Reformat the data below as a numbered list with one line per entry, omitting any blank lines.
-- BEGIN --
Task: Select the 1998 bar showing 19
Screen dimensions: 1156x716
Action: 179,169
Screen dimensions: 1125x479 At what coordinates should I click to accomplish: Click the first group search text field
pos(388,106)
-- END --
> RESPONSE TO THE TASK
1. Task: Select the 1998 bar showing 19
2. Screen dimensions: 1156x716
3. Action: 179,169
4. Screen dimensions: 1125x479 At what coordinates should I click to accomplish: Click the first group search text field
5. pos(388,106)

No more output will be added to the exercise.